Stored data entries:

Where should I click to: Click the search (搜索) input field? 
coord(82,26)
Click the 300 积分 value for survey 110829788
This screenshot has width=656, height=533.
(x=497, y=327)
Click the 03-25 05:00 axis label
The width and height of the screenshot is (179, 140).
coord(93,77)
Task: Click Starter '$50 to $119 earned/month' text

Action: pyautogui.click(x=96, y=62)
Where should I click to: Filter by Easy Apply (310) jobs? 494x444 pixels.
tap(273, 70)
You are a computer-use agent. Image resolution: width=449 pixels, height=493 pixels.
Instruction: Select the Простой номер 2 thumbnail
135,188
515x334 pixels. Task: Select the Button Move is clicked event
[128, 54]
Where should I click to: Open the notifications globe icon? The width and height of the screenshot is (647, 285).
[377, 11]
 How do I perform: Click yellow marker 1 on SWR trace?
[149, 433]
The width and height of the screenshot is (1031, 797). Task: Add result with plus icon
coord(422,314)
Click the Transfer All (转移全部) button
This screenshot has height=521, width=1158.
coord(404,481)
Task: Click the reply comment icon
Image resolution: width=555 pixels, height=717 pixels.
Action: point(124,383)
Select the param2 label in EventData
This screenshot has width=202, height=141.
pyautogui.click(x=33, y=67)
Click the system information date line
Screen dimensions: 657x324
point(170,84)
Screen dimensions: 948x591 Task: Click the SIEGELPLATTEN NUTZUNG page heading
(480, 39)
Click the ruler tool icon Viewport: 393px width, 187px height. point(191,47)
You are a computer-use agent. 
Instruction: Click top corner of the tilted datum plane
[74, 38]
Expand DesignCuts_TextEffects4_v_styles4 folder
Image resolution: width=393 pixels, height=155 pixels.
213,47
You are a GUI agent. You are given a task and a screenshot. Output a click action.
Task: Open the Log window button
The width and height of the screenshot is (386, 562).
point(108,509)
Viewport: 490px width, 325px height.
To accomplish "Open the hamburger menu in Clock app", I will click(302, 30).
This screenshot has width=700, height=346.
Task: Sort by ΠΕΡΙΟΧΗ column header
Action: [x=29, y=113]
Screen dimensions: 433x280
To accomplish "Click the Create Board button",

AIM OF THE TASK: Which lines of the data contain the word "agent"? Copy each one.

ANSWER SPACE:
You are a computer-use agent. Image resolution: width=449 pixels, height=493 pixels.
You are a computer-use agent. 
You are a GUI agent. You are given a task and a screenshot. Output a click action.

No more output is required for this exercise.